> Text block:
****

Machine Learning, Tutorials

Full Guide to Feature Scaling in Scikit-Learn

Posted on: 20 April 2023
Updated on: 24 October 2023
Written by: Pierian Training

Introduction

Feature scaling is an essential preprocessing step in machine learning that involves transforming the numerical features of a dataset to a common scale. The goal of feature scaling is to improve the performance and accuracy of machine learning models by ensuring that each feature contributes equally to the learning process.

In many real-world datasets, features have different scales, ranges, and units of measurement. For instance, consider a dataset that contains information about houses such as the number of bedrooms (1-10), the price in dollars (50,000-5,000,000), and the area in square feet (500-10,000). If we use this dataset to train a machine learning model without feature scaling, it is likely that some features will dominate others in terms of their influence on the model’s output. For example, the price feature may be more important than the number of bedrooms or area, simply because it has a larger range and magnitude.

To avoid such bias and ensure that all features are treated equally during training, we can apply various scaling techniques to normalize or standardize their values. In this guide, we will explore the most popular feature scaling methods in Python and Scikit-Learn library and discuss their advantages and disadvantages. We will also provide code examples to demonstrate how to implement these methods on different datasets.

What is Feature Scaling?

Machine learning algorithms usually work by identifying patterns and relationships between different features of the data. However, not all features have the same scale or range of values. This can cause problems for some machine learning algorithms, especially those that are distance-based or gradient descent-based. Feature scaling is a technique used to standardize the range of independent variables or features of data so that they can be compared on common grounds by the machine learning algorithm.

Feature scaling is a process where we transform our input data to fit within a specific scale. In other words, it is a method to rescale the input features in such a way that they have similar ranges and units. There are two main types of feature scaling techniques: normalization and standardization.

Normalization scales all feature values to fall within a range of 0 and 1. This is done by subtracting each value from its minimum value and dividing the result by the difference between maximum and minimum values:

x_normalized = (x – x_min) / (x_max – x_min)

Standardization scales each feature so that its mean becomes zero and its variance becomes one. Standardization maintains the relative relationships between different feature values but changes their absolute values:

x_standardized = (x – mean(x)) / std(x)

Real World Use Cases for Feature Scaling

There are several use cases and reasons to conduct feature scaling with real world data. Let’s explore a few of them!

Gradient Descent Optimization
Gradient descent optimization is a widely used technique in machine learning algorithms such as linear regression, logistic regression, support vector machines (SVM), and neural networks. In gradient descent, the algorithm updates the parameters of the model iteratively by minimizing a cost function based on the error between predicted and actual values. Feature scaling can help accelerate convergence by facilitating efficient weight updates during each iteration and reducing oscillations in the gradient descent path.

****

Lines for locating described items
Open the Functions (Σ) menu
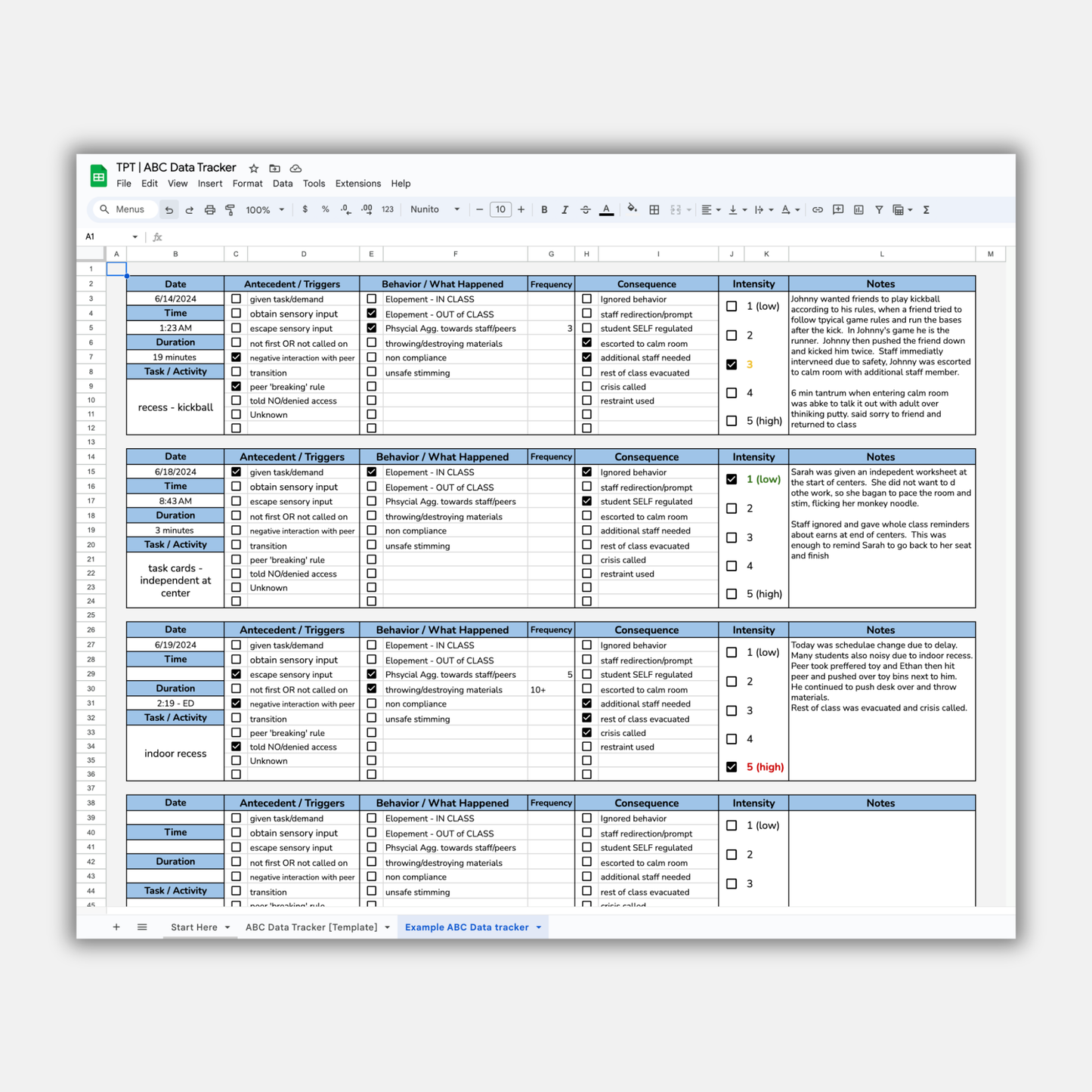 (x=926, y=209)
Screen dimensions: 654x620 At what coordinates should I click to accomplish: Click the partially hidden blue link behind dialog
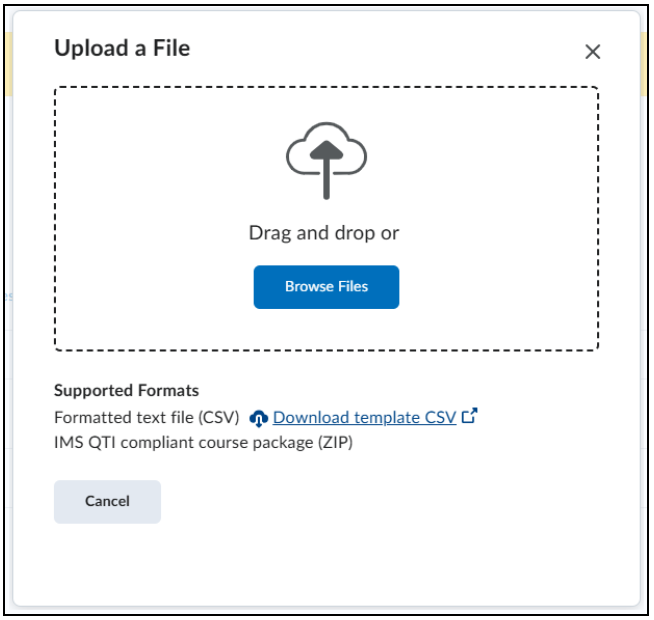tap(9, 296)
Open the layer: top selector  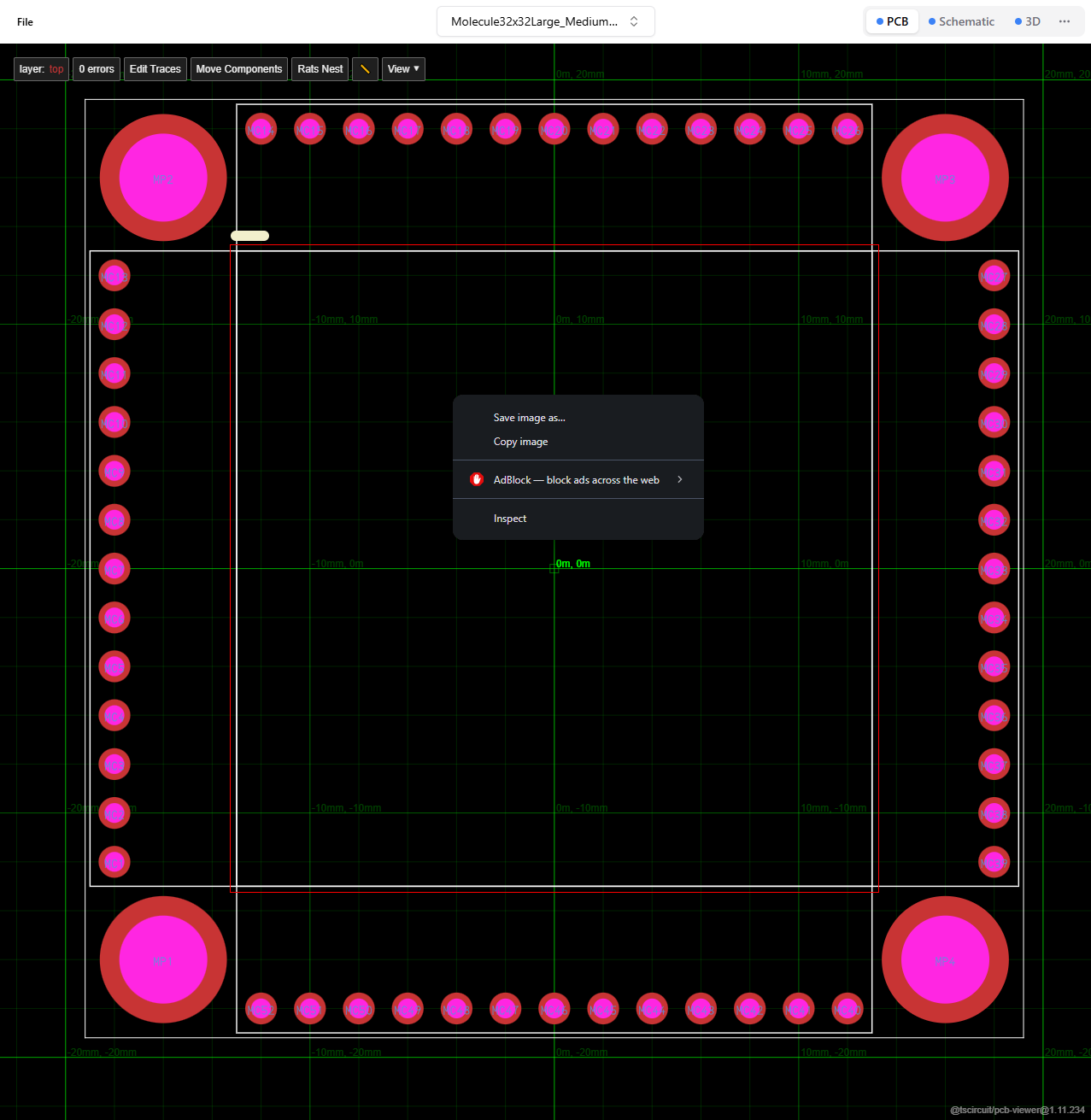(x=41, y=69)
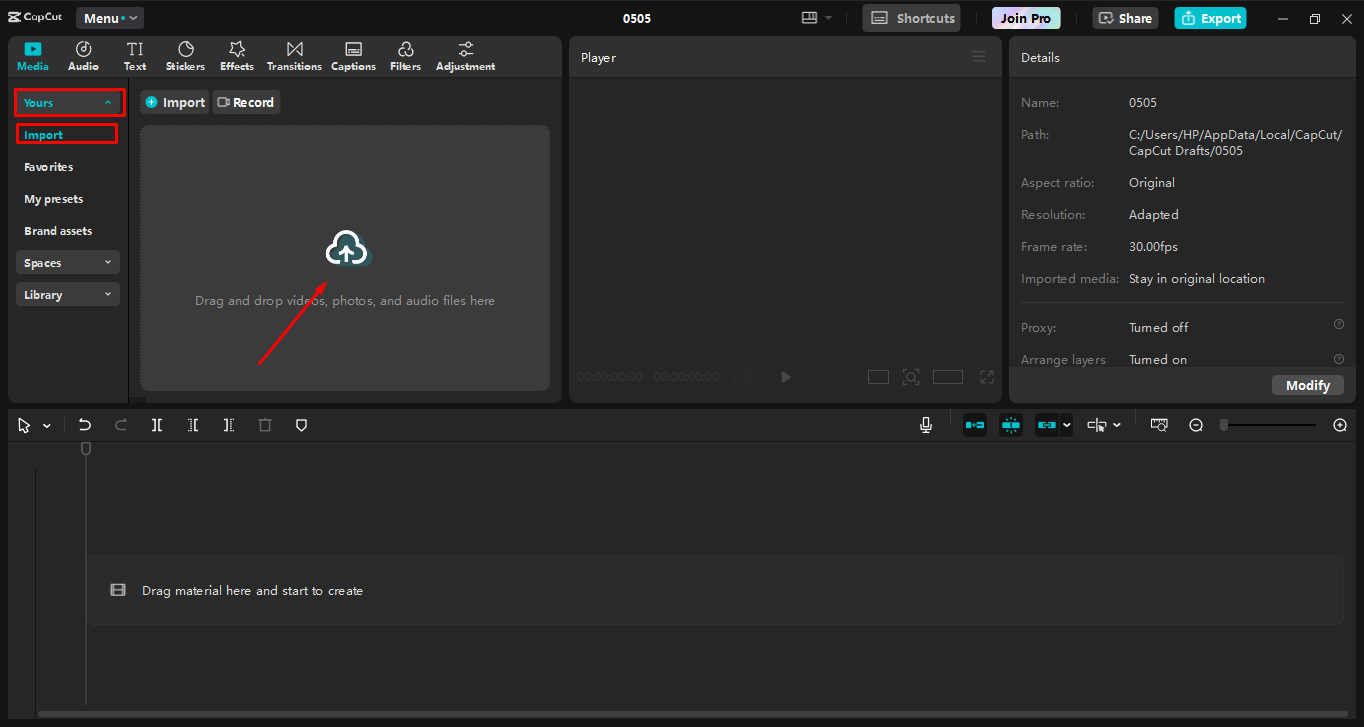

****

> Required work:
1) In the feature scaling guide, name every machine learning algorithm that the Gradient Descent Optimization section says uses gradient descent.
2) Retype the stretch of the feature scaling guide from "Standardization scales each" through "mean(x)) / std(x)".
Work only from the feature scaling guide.

> The replies:
1) Linear regression, logistic regression, support vector machines (SVM), neural networks

2)
Standardization scales each feature so that its mean becomes zero and its variance becomes one. Standardization maintains the relative relationships between different feature values but changes their absolute values:

x_standardized = (x – mean(x)) / std(x)